Actually, the externalized checkpoint works just by retaining the latest
checkpoint. So the content is the same as the running checkpoint.

> How is it different when compared to savepoint?
Because the externalized checkpoint is just a specific checkpoint whose
life cycle is longer than the running checkpoint,  so the basic difference
between it and savepoints is just what martijn pointed out.

In my opinion, both could help us to reuse the state. But different formats
have their limitations as you could see in the link (the canonical
savepoint is the slowest).
You could choose by:
1. speed (the externalized checkpoint doesn't rely on extra operation)
2. compatibility (the canonical savepoint has the best compatibility)
3. Operability (savepoint could be triggered manually in any time when the
externalized checkpoint is determined by checkpoint interval)


On Thu, Sep 22, 2022 at 11:05 PM Martijn Visser <ma...@apache.org>
wrote:

> Hi,
>
> There's a specific page on the Flink documentation which explains the
> difference between checkpoints and savepoints at
> https://nightlies.apache.org/flink/flink-docs-stable/docs/ops/state/checkpoints_vs_savepoints/
> - Have you read this?
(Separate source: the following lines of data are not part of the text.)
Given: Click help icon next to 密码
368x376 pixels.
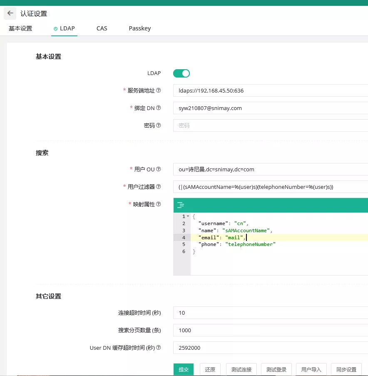Looking at the screenshot, I should pos(159,125).
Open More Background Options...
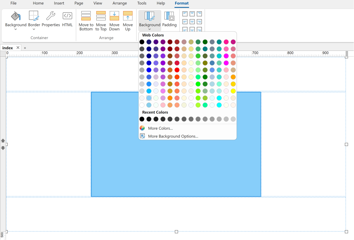Viewport: 354px width, 240px height. pyautogui.click(x=173, y=136)
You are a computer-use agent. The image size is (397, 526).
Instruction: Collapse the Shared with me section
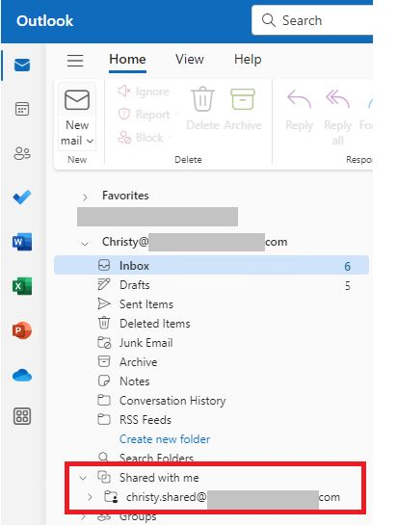pos(83,478)
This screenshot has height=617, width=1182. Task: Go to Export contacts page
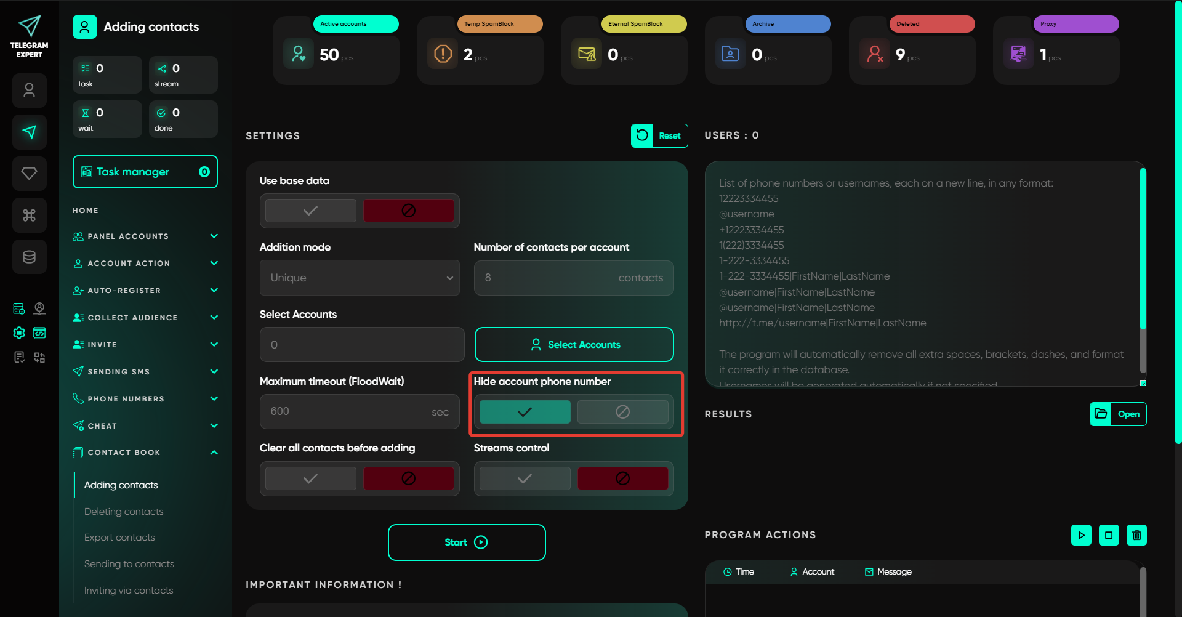pos(119,538)
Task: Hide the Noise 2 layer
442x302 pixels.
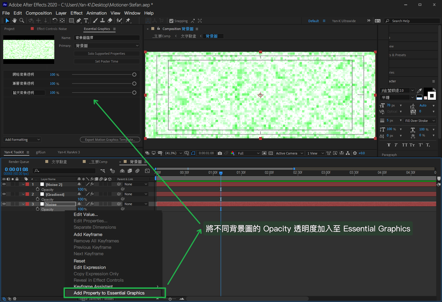Action: pyautogui.click(x=4, y=184)
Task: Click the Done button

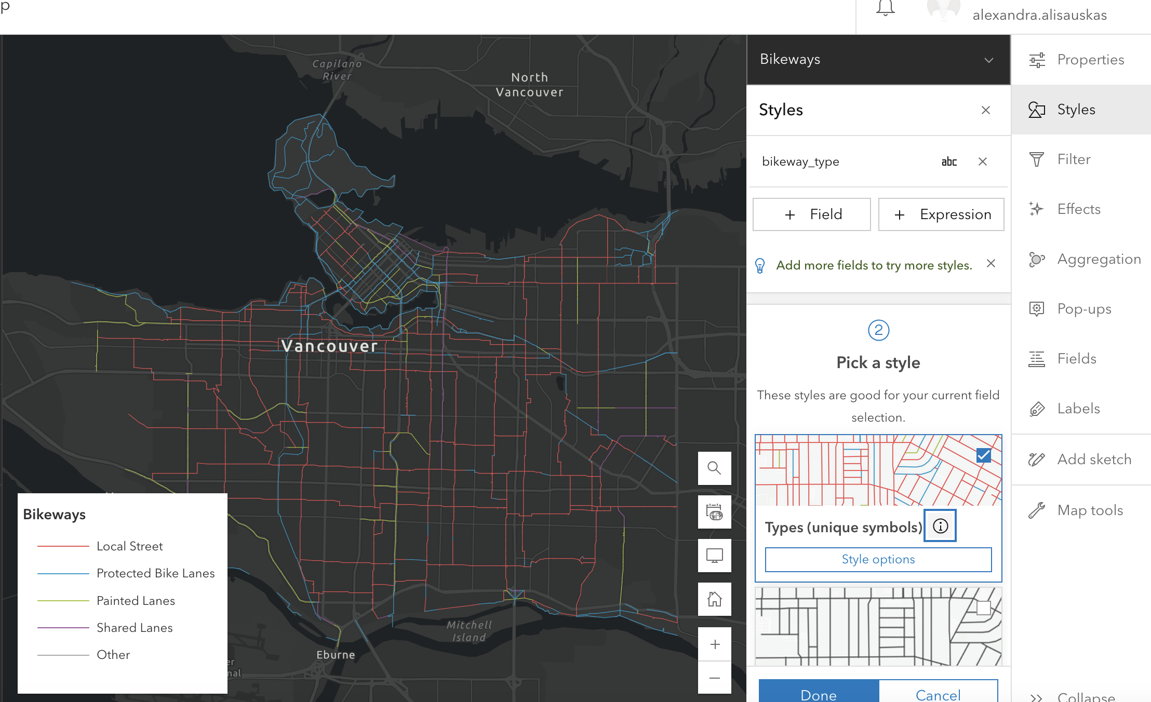Action: pos(815,691)
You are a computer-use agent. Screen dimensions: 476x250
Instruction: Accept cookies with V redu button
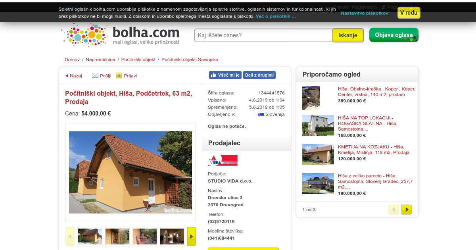coord(409,13)
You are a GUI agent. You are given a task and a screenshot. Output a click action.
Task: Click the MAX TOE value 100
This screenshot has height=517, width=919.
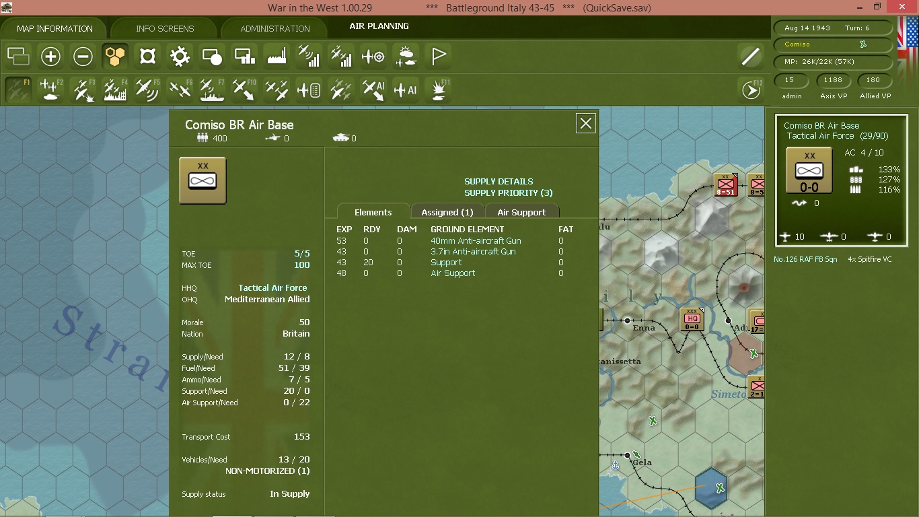pyautogui.click(x=301, y=265)
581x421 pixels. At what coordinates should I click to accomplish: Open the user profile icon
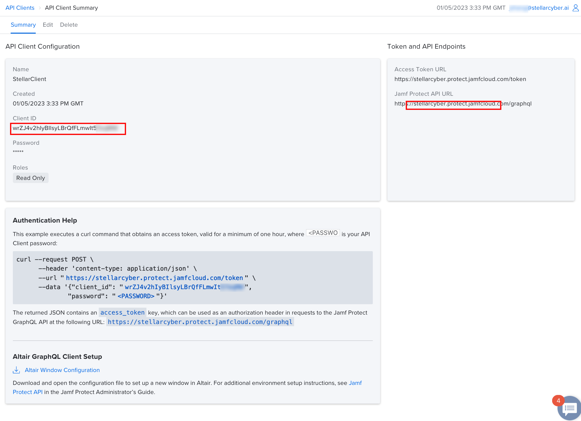coord(575,8)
If so, what's missing so that we can improve the page?
>
> Best regards,
>
> Martijn
>
> On Thu, Sep 22, 2022 at 9:55 AM Muzzammil Ameen (muameen) <
> muameen@cisco.com> wrote:
>
>> Hi folks,
>>
>> I would like to know the difference between externalized checkpoint and
>> savepoint. Regarding externalized checkpoint, is the checkpoint written to
>> persistent storage only if the job is failed or suspended? What about
>> cancelled or killed by the user? What information is written to persistent
>> storage when externalzed checkpoint is created? How is it different when
>> compared to savepoint?
>>
>> Consider this scenario, I have killed a flink job and would like to
>> restart the job while restoring previous state. I have both options –
>> restore from latest checkpoint and savepoint. Which should one choose for
>> job restore and why?
>>
>>
>>
>>
>>
>>
>>
>> Regards,
>>
>> Muzzammil Ameen
>>
>> muameen@cisco.com
>>
>

-- 
Best,
Hangxiang.

Re: Difference between Checkpoint and Savepoint

Posted by Martijn Visser <ma...@apache.org>.

Hi,

There's a specific page on the Flink documentation which explains the
difference between checkpoints and savepoints at
https://nightlies.apache.org/flink/flink-docs-stable/docs/ops/state/checkpoints_vs_savepoints/
- Have you read this? If so, what's missing so that we can improve the page?

Best regards,

Martijn

On Thu, Sep 22, 2022 at 9:55 AM Muzzammil Ameen (muameen) <mu...@cisco.com>
wrote:

> Hi folks,
>
> I would like to know the difference between externalized checkpoint and
> savepoint. Regarding externalized checkpoint, is the checkpoint written to
> persistent storage only if the job is failed or suspended? What about
> cancelled or killed by the user? What information is written to persistent
> storage when externalzed checkpoint is created? How is it different when
> compared to savepoint?
>
> Consider this scenario, I have killed a flink job and would like to
> restart the job while restoring previous state. I have both options –
> restore from latest checkpoint and savepoint. Which should one choose for
> job restore and why?
>
>
>
>
>
>
>
> Regards,
>
> Muzzammil Ameen
>
> muameen@cisco.com
>